The data is in the form of mutlivariate time series and was collected over the period of 2 years during several precipitation events. The frequency of environmental data is 30 mins while that of ARG is discontinuous. The data and its pre-processing is described in detail in Jang et al., 2021

Parameters:
  • inputs

    features to use as input. By default all environmental data is used which consists of following parameters

    • tide_cm

    • wat_temp_c

    • sal_psu

    • air_temp_c

    • pcp_mm

    • pcp3_mm

    • pcp6_mm

    • pcp12_mm

    • wind_dir_deg

    • wind_speed_mps

    • air_p_hpa

    • mslp_hpa

    • rel_hum

  • target

    feature/features to use as target/output. By default tetx_coppml is used as target. Logically one or more from following can be considered as target

    • ecoli

    • 16s

    • inti1

    • Total_args

    • tetx_coppml

    • sul1_coppml

    • blaTEM_coppml

    • aac_coppml

    • Total_otus

    • otu_5575

    • otu_273

    • otu_94

Returns:

a pandas dataframe with inputs and target and indexed with pandas.DateTimeIndex

Return type:

pd.DataFrame

Examples

>>> from ai4water.datasets import busan_beach
>>> dataframe = busan_beach()
>>> dataframe.shape
(1446, 14)
>>> dataframe = busan_beach(target=['tetx_coppml', 'sul1_coppml'])
>>> dataframe.shape
(1446, 15)

Photodegradation of Melachite Green

This data is about photocatalytic degradation of melachite green dye using nobel metal dobe BiFeO3. For further description of this data see Jafari et al., 2023 and for the use of this data for removal efficiency prediction see . This dataset consists of 1200 points collected during ~135 experiments.

param inputs:

features to use as input. By default following features are used as input

  • Catalyst_type

  • Surface area

  • Pore Volume

  • Catalyst_loading (g/L)

  • Light_intensity (W)

  • time (min)

__MATERIAL PROVIDED__
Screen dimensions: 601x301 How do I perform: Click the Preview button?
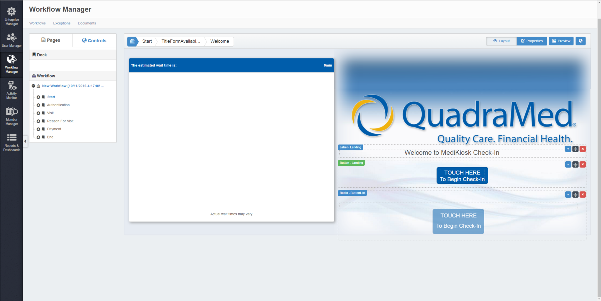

__GIVEN EXERCISE__
Print the part of the dataset documentation between "Photodegradation of Melachite" and "during ~135 experiments.", inclusive, without changing a character. Rely only on the dataset documentation, not on the data.

__TASK ANSWER__
Photodegradation of Melachite Green

This data is about photocatalytic degradation of melachite green dye using nobel metal dobe BiFeO3. For further description of this data see Jafari et al., 2023 and for the use of this data for removal efficiency prediction see . This dataset consists of 1200 points collected during ~135 experiments.